Fig. 1 – Il Trattato di Lisbona prevede che il Presidente della Commissione Europea sia proposto dal Consiglio europeo «tenuto conto delle elezioni del Parlamento», e venga eletto dal Parlamento a maggioranza dei suoi membri
2. LE NOMINE
La procedura dei “candidati di punta” è sostenuta dai due gruppi politici più rappresentati, che hanno già individuato i loro candidati: Manfred Weber per il Partito Popolare Europeo, e Frans Timmermans, oggi vicepresidente della Commissione, per il Gruppo dei Socialisti e Democratici. I Verdi Europei hanno invece nominato due candidati, entrambi attuali deputati europei: Ska Keller, tedesca, e Bas Eickhout, olandese. Per quanto riguarda i gruppi euroscettici, è stato nominato il parlamentare ceco Jan Zahradil per il Gruppo dei Conservatori e Riformisti europei (ECR), e Matteo Salvini per il Gruppo Europa delle Nazioni e della Libertà. Il movimento En Marche! di Macron e i Liberali dell’ALDE, alleati per le prossime elezioni, hanno invece deciso di non allinearsi alla procedura, sostenendo che la sua applicazione non contribuirebbe in alcun modo a rendere l’Unione più democratica.

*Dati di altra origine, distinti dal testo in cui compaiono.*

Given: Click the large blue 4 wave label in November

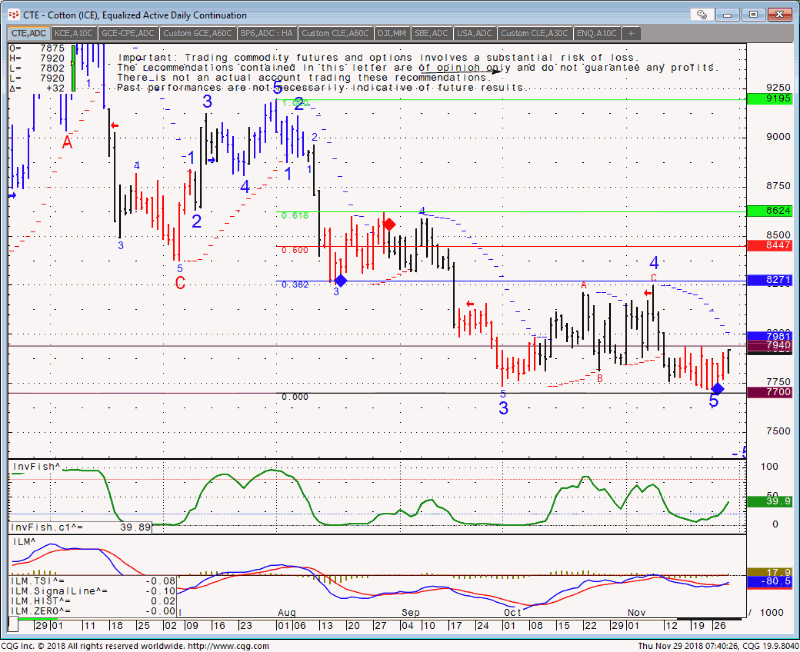Looking at the screenshot, I should tap(654, 263).
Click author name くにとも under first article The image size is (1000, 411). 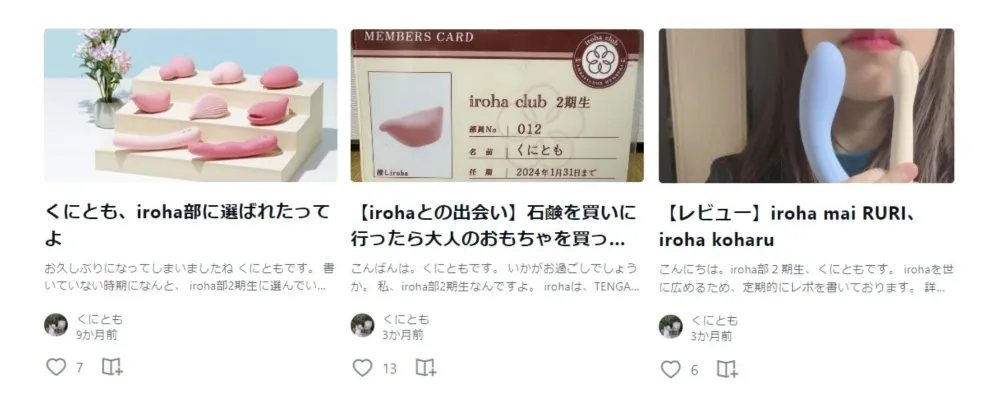pos(99,319)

Fig. 2 – Juncker è stato il primo Presidente della Commissione a essere eletto secondo il metodo “Spitzenkanditaten”, nel 2014
3. POTENZIALITÀ E LIMITI
Il metodo “Spitzenkandidaten” ha il sostegno di molti, soprattutto dell’attuale Commissione Juncker che – per prima – si è formata a seguito della sua applicazione. Tuttavia, sono in tanti a discuterne la legittimità. Sul piano politico, non tutti sono d’accordo con un meccanismo che rafforza notevolmente l’influenza del Parlamento e riduce il margine di manovra del Consiglio europeo. Sul piano giuridico, invece, il meccanismo è spesso criticato perché attribuisce alla Commissione un carattere marcatamente politico che risulta essere in conflitto con il suo ruolo di rappresentante dell’interesse generale dell’Unione e garante dei Trattati (art. 7 del Trattato sull’Unione Europea). È proprio per questa stessa ragione, però, che il sistema è incoraggiato da coloro che auspicano un’evoluzione in senso politico della Commissione e una crescita della sua leadership. Potenzialmente la procedura “Spitzenkandidaten” potrebbe rendere un po’ più trasparente e democratica la nomina del Presidente della Commissione, ma i limiti sono ancora molti. Ad oggi i possibili effetti positivi della sua applicazione sono di fatto quasi azzerati dalla mancanza di consapevolezza da parte degli elettori non solo della specifica procedura dei “candidati di punta”, ma più in generale dell’attività dei gruppi politici europei.